§ **BRIEF**:
Arrange the lines of the records from the one containing "Given: Click the Cut icon in the toolbar" through the one containing "click(x=54, y=21)", inclusive, as a Markdown table with the columns Row and Line, omitting blank lines and the pictures.

Records on locating elements on screens
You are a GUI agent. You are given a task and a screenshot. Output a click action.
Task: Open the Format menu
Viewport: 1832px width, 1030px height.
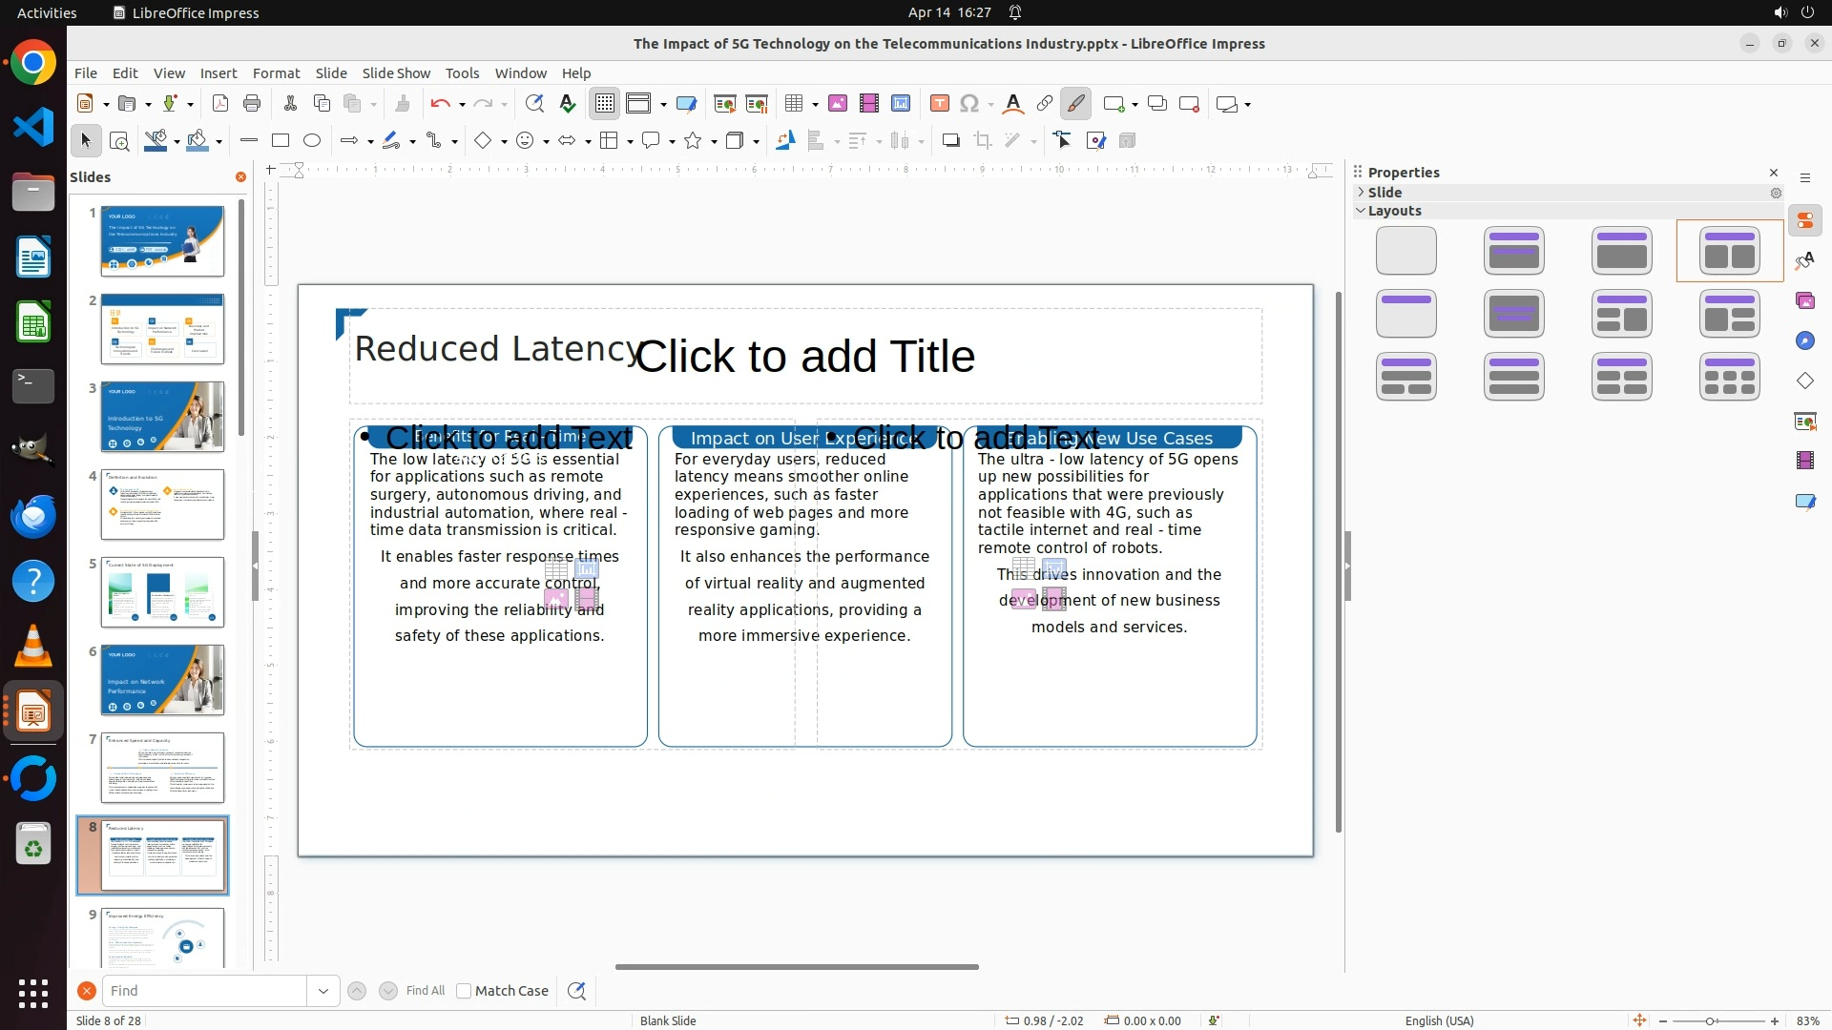click(x=276, y=73)
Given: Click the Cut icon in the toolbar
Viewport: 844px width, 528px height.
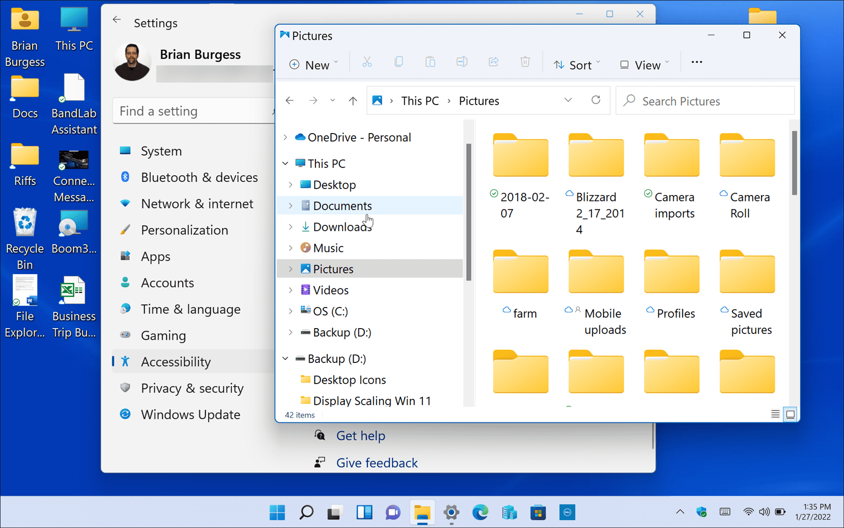Looking at the screenshot, I should [367, 62].
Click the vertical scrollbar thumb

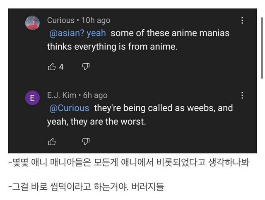[261, 48]
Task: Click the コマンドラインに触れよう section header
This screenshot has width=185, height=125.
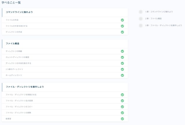Action: coord(19,12)
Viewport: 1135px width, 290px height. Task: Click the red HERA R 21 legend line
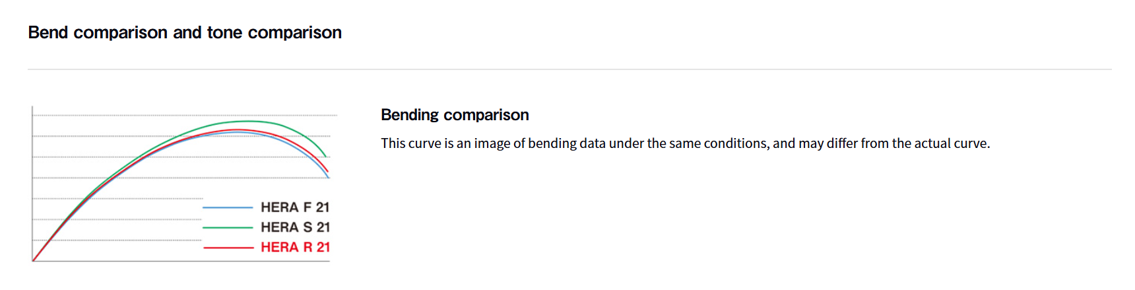pyautogui.click(x=228, y=247)
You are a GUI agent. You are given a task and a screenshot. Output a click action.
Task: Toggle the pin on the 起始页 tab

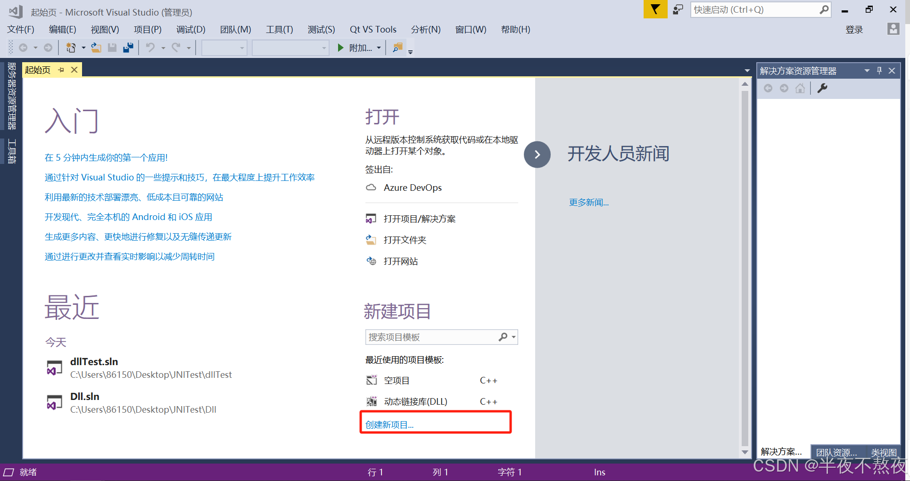coord(61,69)
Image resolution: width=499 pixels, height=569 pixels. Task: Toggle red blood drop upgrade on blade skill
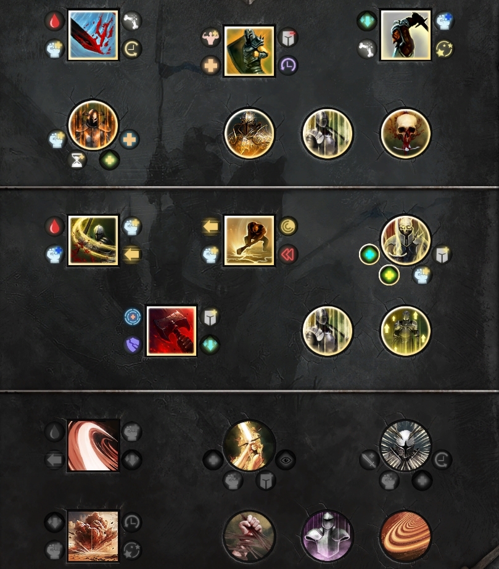click(x=54, y=21)
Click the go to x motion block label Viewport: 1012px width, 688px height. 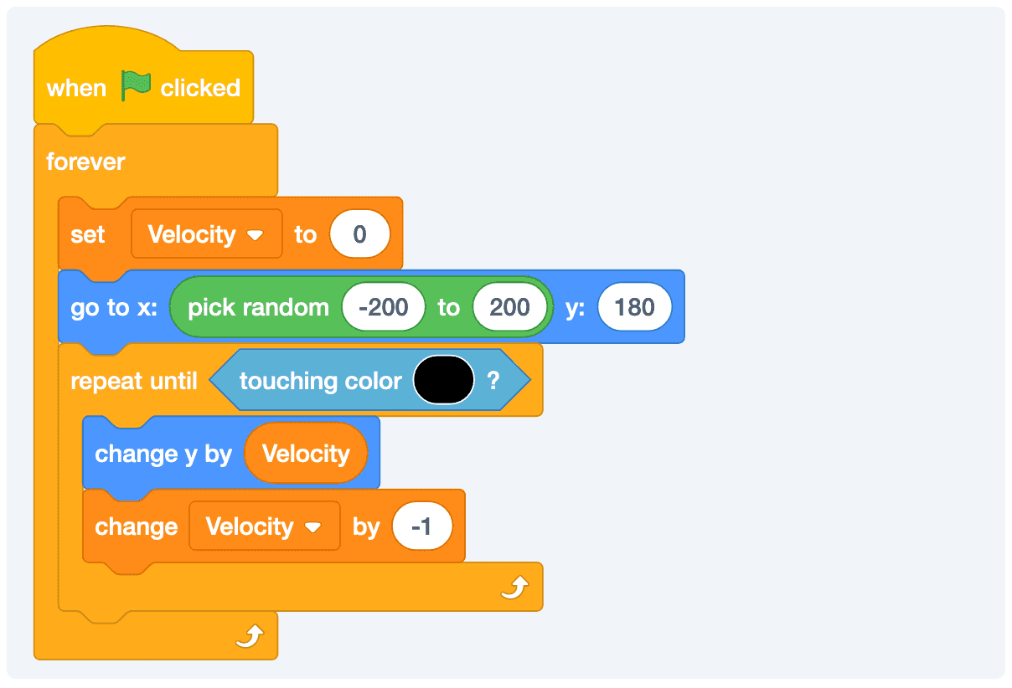[x=114, y=307]
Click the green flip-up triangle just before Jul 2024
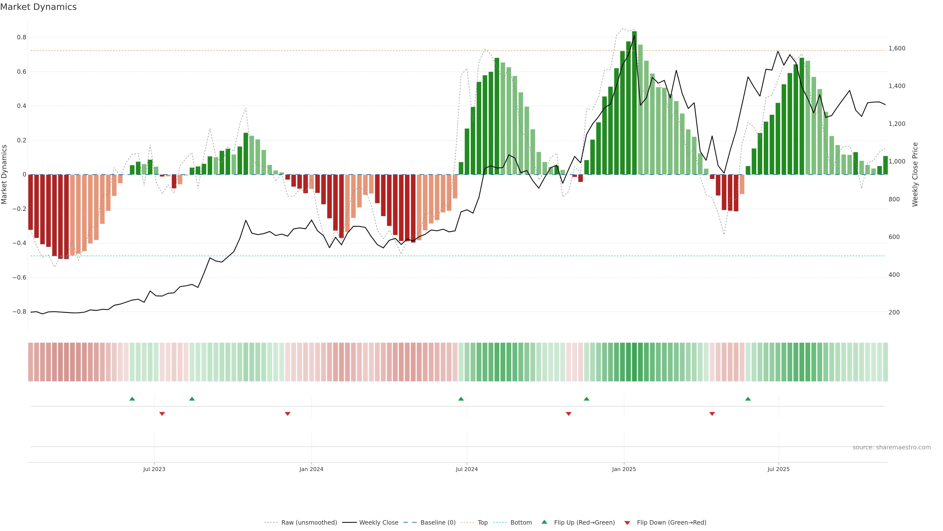Screen dimensions: 943x531 click(461, 399)

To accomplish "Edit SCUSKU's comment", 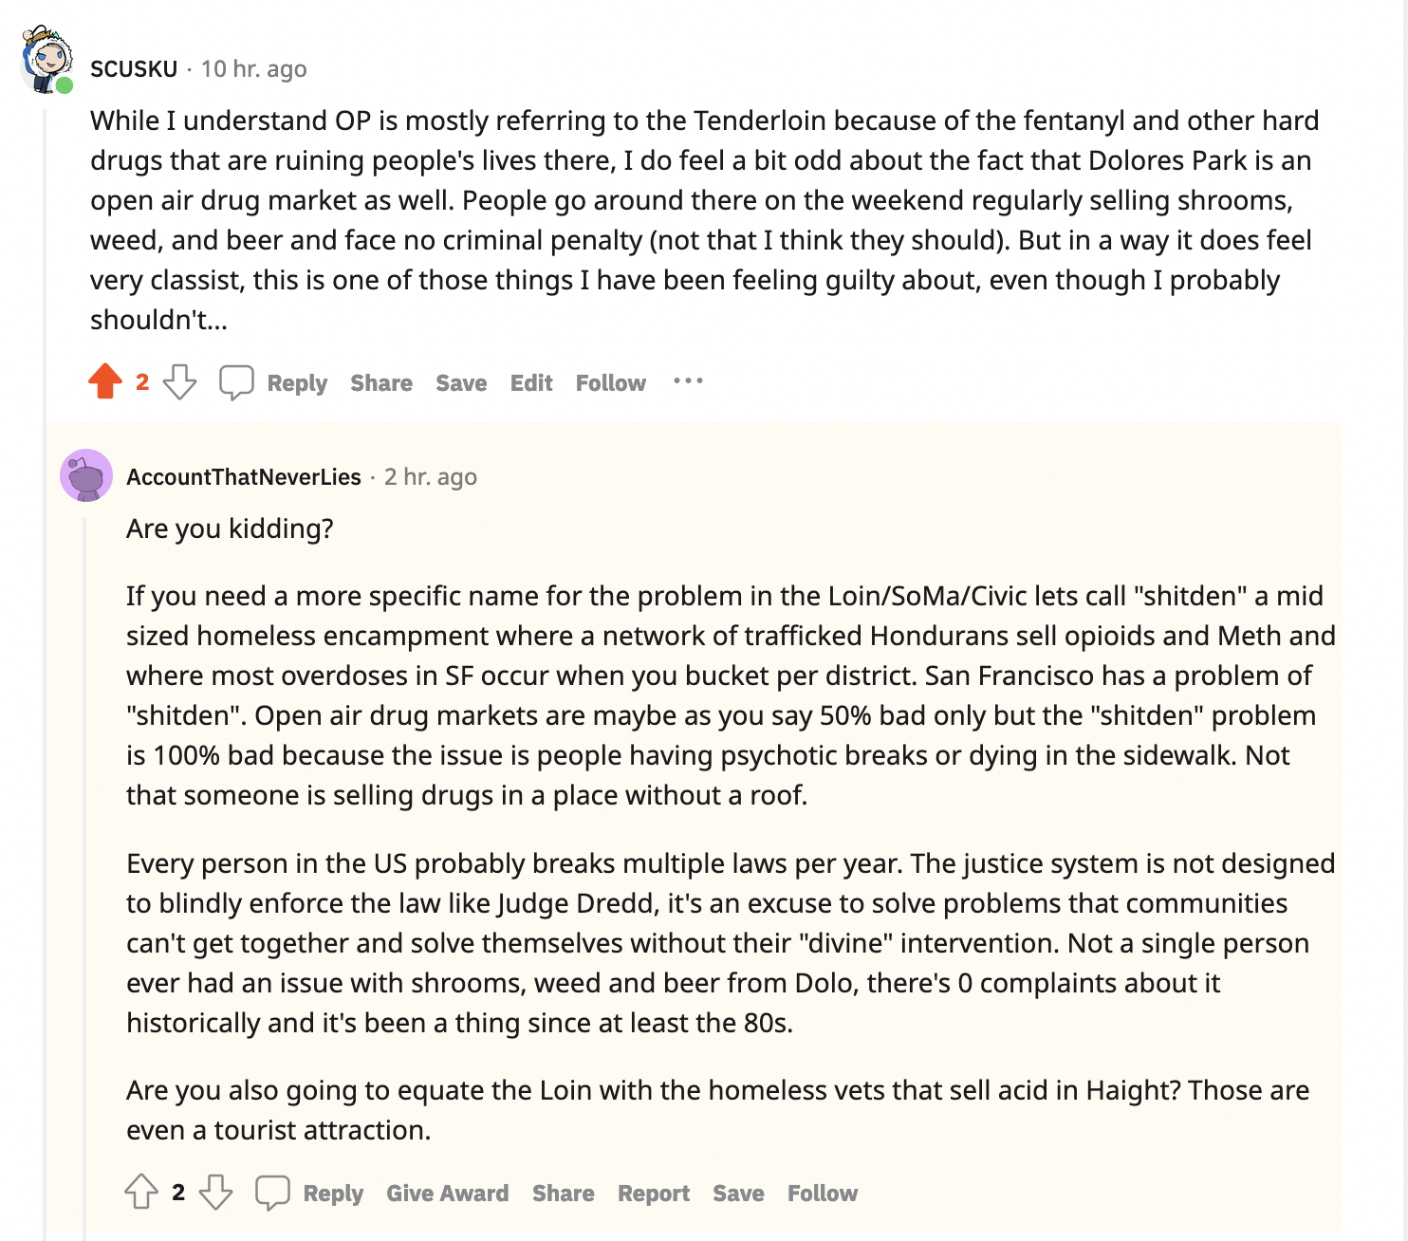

§ **RESULT OF THE EXERCISE**:
| Row | Line |
|---|---|
| 1 | Given: Click the Cut icon in the toolbar |
| 2 | Viewport: 844px width, 528px height. |
| 3 | Looking at the screenshot, I should [367, 62]. |
| 4 | Click the vertical scrollbar thumb |
| 5 | [261, 48] |
| 6 | Task: Click the コマンドラインに触れよう section header |
| 7 | This screenshot has width=185, height=125. |
| 8 | Action: coord(19,12) |
| 9 | Viewport: 1135px width, 290px height. Task: Click the red HERA R 21 legend line |
| 10 | pyautogui.click(x=228, y=247) |
| 11 | You are a GUI agent. You are given a task and a screenshot. Output a click action. |
| 12 | Task: Toggle the pin on the 起始页 tab |
| 13 | coord(61,69) |
| 14 | Image resolution: width=499 pixels, height=569 pixels. Task: Toggle red blood drop upgrade on blade skill |
| 15 | click(x=54, y=21) |